(DATA FOR THIS TASK)
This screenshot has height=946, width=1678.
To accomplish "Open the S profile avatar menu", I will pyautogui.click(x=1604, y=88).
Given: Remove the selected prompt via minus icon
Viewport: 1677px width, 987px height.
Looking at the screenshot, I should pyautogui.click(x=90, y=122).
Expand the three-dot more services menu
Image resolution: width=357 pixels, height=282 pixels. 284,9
(End DATA FOR THIS TASK)
(DATA FOR THIS TASK)
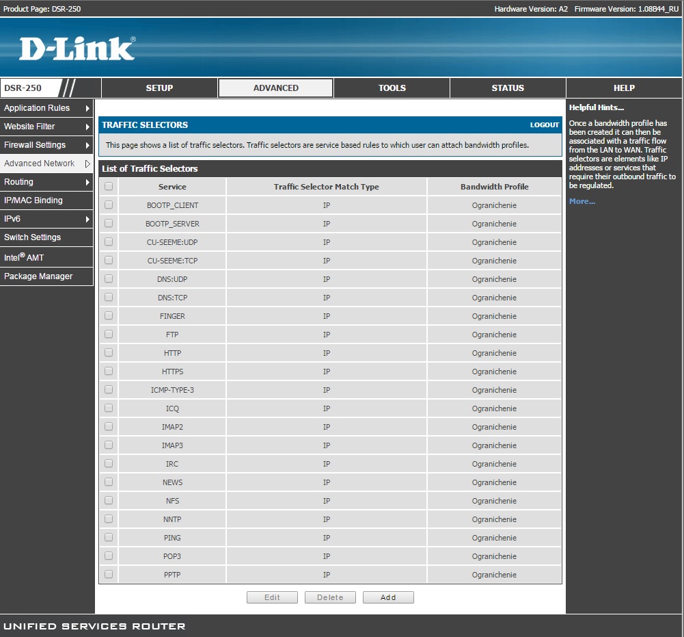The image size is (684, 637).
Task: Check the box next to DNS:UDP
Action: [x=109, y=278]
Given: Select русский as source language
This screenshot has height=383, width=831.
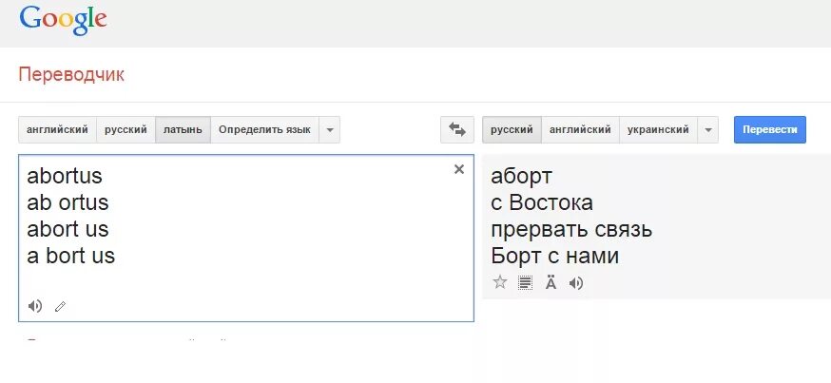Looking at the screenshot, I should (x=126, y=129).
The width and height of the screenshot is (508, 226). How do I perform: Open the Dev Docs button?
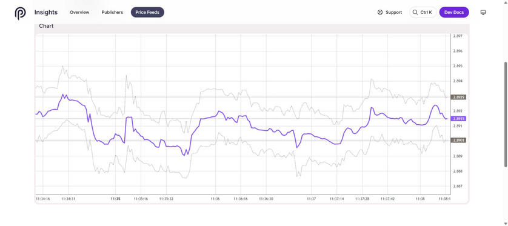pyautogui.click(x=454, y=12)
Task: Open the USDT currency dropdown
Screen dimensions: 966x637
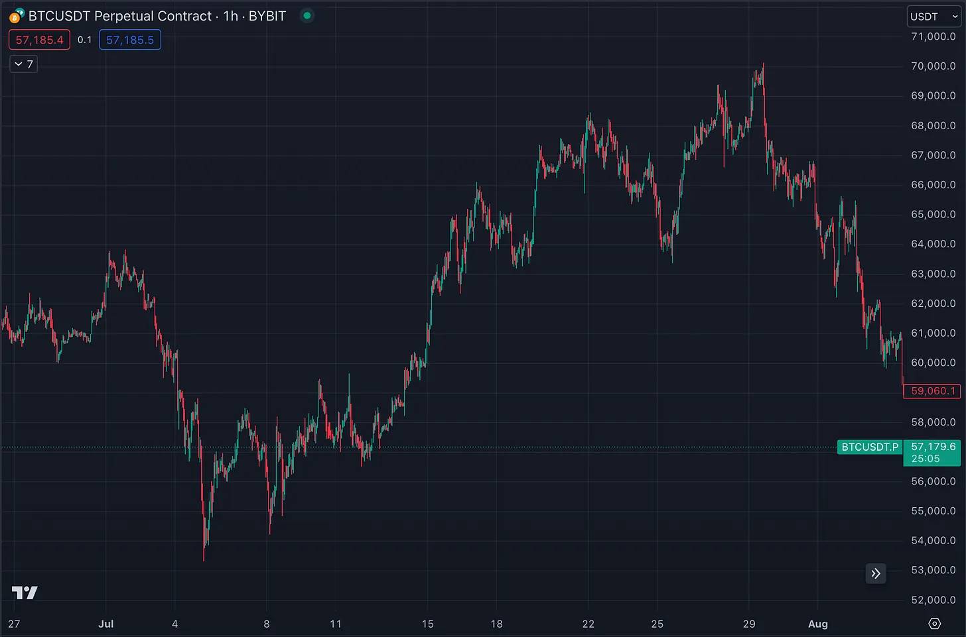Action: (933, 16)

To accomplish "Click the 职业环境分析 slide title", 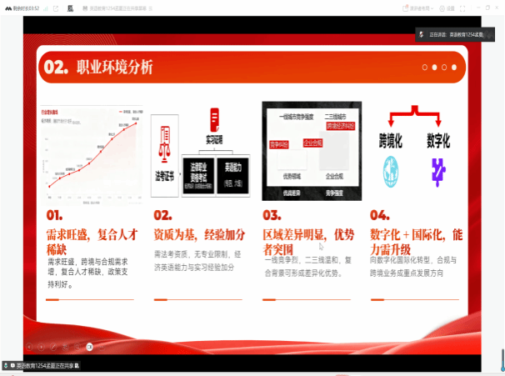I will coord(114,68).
(End DATA FOR THIS TASK)
(DATA FOR THIS TASK)
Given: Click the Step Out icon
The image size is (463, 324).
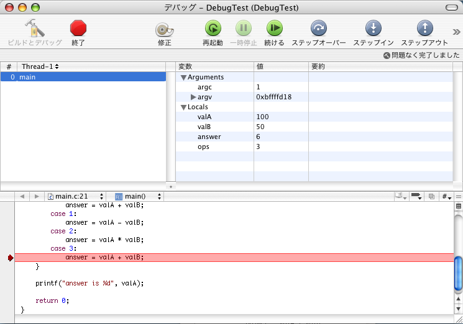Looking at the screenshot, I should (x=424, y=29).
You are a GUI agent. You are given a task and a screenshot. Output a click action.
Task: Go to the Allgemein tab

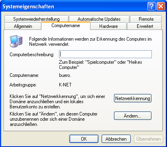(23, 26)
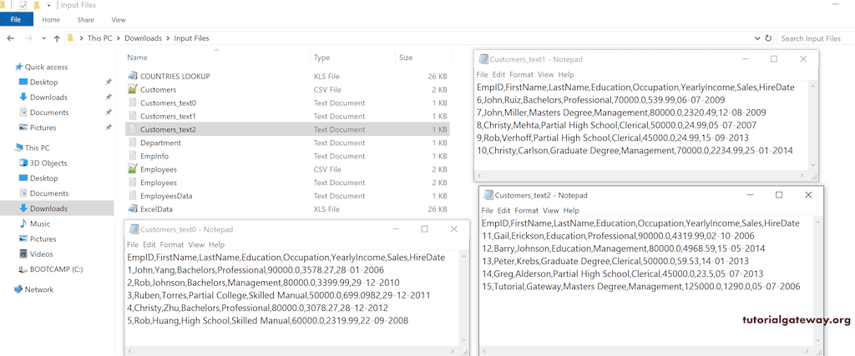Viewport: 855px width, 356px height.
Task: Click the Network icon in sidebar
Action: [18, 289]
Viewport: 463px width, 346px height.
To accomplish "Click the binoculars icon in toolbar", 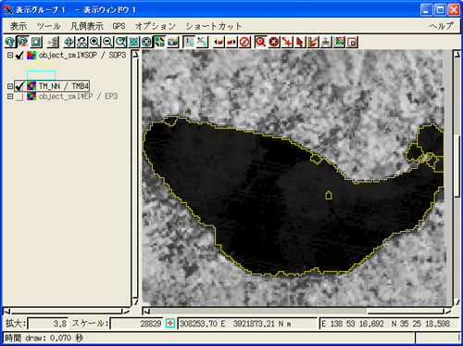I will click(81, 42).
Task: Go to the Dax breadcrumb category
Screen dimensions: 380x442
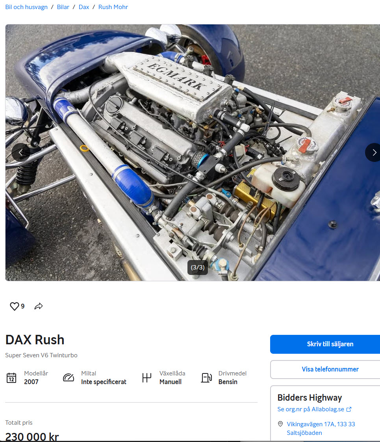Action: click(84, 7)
(End DATA FOR THIS TASK)
▶ [TASK STATEMENT]: Beginning with the line above that contains "Given: Click the Step Out icon" and ending with the line that contains "Viewport: 463px width, 346px height.", quote each line exactly, keeping out the pictures.

▶ [YOUR SOLUTION]:
Given: Click the Step Out icon
The image size is (463, 324).
Looking at the screenshot, I should (x=424, y=29).
You are a GUI agent. You are given a task and a screenshot. Output a click action.
Task: Go to the Allgemein tab

(23, 26)
Viewport: 855px width, 356px height.
Task: Click the Network icon in sidebar
Action: [18, 289]
Viewport: 463px width, 346px height.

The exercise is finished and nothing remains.